EXERCISE PROMPT
In the listing below, give everything from the line containing "Viewport: 516px width, 290px" down to the line containing "coord(75,219)" as a JSON list of strings, one string per line, with blank lines left out.

[Records from a collection]
* * *

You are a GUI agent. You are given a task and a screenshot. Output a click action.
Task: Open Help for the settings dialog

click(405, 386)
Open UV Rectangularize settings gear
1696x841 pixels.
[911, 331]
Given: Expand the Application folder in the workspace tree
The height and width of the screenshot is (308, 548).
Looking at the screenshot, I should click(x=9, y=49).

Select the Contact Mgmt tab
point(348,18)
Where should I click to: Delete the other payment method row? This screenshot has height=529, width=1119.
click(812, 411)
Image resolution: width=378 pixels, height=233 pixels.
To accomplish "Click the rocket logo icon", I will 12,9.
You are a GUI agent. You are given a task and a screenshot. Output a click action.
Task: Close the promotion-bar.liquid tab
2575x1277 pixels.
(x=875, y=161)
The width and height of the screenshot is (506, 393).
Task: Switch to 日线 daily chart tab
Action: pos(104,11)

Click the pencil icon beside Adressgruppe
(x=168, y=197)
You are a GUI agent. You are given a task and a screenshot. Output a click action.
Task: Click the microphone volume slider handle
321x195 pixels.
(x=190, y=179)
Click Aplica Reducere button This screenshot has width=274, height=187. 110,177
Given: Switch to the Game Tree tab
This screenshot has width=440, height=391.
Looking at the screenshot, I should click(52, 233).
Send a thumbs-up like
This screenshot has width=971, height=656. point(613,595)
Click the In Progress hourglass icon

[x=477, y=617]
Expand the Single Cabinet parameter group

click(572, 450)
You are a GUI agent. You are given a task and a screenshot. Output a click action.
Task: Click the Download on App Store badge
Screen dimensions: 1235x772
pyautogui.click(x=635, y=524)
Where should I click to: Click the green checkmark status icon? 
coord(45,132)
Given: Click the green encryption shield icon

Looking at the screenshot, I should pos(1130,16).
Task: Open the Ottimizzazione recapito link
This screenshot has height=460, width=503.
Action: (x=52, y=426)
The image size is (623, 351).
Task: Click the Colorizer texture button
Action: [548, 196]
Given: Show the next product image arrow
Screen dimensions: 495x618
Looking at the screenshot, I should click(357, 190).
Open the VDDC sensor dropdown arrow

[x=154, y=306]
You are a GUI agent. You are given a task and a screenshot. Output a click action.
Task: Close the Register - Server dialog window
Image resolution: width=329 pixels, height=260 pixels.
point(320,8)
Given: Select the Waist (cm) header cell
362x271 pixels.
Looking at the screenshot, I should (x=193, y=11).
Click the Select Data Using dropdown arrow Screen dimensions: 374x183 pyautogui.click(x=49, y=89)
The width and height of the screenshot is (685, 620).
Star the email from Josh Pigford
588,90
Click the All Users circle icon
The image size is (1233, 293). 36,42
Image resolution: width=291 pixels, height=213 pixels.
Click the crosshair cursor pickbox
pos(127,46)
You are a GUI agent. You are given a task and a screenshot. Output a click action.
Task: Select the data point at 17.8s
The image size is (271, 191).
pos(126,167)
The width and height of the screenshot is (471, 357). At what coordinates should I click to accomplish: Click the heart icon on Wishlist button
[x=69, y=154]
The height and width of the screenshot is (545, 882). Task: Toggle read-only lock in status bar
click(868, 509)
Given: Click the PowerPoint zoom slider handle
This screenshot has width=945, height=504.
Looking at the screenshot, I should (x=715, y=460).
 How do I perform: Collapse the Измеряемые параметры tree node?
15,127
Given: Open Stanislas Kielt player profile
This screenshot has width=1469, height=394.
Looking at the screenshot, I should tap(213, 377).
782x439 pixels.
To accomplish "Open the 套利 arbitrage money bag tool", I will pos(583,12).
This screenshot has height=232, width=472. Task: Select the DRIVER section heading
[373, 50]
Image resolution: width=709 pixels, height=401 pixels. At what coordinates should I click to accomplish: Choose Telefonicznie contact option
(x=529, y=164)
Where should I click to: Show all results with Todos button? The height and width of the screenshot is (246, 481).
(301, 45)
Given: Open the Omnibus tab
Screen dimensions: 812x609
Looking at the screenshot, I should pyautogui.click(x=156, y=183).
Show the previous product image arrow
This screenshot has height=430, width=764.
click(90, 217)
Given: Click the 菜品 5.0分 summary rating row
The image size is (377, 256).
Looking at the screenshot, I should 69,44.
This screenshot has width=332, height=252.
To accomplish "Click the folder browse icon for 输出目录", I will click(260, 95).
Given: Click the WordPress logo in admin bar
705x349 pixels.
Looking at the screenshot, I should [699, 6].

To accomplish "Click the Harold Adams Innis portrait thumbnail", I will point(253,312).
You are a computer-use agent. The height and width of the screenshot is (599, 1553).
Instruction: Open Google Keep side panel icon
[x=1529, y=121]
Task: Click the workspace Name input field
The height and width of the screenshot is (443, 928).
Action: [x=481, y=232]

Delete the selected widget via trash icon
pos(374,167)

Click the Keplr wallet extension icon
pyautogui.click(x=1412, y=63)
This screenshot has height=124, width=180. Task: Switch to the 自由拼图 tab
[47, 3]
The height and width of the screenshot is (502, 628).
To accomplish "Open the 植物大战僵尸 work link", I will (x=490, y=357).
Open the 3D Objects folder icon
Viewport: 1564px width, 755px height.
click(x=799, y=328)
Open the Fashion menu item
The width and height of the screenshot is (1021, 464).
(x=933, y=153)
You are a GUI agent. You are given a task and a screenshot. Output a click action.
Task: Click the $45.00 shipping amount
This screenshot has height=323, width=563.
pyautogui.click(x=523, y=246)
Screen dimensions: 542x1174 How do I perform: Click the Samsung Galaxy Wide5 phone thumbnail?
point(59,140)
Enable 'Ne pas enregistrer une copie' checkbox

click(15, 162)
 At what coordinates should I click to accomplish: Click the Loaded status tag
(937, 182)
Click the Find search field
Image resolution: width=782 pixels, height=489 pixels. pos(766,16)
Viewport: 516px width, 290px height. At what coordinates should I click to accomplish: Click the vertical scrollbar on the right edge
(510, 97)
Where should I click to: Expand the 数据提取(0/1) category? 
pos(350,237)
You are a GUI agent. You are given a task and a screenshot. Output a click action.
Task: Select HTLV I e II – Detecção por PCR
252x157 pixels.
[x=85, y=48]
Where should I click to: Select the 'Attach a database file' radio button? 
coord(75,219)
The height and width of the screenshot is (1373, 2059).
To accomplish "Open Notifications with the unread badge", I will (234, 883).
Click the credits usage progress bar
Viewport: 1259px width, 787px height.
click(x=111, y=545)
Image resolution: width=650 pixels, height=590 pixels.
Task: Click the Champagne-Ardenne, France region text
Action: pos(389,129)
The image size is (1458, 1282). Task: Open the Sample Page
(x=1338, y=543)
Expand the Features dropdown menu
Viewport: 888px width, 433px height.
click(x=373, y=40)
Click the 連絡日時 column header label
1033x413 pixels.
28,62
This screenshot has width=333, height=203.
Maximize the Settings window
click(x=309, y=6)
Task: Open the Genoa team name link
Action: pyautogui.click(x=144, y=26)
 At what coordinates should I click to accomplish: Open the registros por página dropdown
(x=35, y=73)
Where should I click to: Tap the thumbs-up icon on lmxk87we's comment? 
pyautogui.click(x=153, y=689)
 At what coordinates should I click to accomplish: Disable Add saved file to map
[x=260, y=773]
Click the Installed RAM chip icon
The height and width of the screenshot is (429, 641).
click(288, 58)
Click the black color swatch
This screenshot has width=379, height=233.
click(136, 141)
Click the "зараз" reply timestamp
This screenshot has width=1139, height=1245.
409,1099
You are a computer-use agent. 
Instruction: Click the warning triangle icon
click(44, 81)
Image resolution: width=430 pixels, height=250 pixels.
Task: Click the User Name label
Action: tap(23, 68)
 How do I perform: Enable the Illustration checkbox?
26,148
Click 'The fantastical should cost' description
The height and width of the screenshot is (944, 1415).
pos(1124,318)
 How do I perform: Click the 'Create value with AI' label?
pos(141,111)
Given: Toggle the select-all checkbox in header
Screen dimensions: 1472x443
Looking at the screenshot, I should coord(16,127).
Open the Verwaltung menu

* * *

EXERCISE SOLUTION
[
  "Viewport: 516px width, 290px height. At what coordinates should I click to accomplish: Click the vertical scrollbar on the right edge",
  "(510, 97)",
  "Where should I click to: Expand the 数据提取(0/1) category? ",
  "pos(350,237)",
  "You are a GUI agent. You are given a task and a screenshot. Output a click action.",
  "Task: Select HTLV I e II – Detecção por PCR",
  "252x157 pixels.",
  "[x=85, y=48]",
  "Where should I click to: Select the 'Attach a database file' radio button? ",
  "coord(75,219)"
]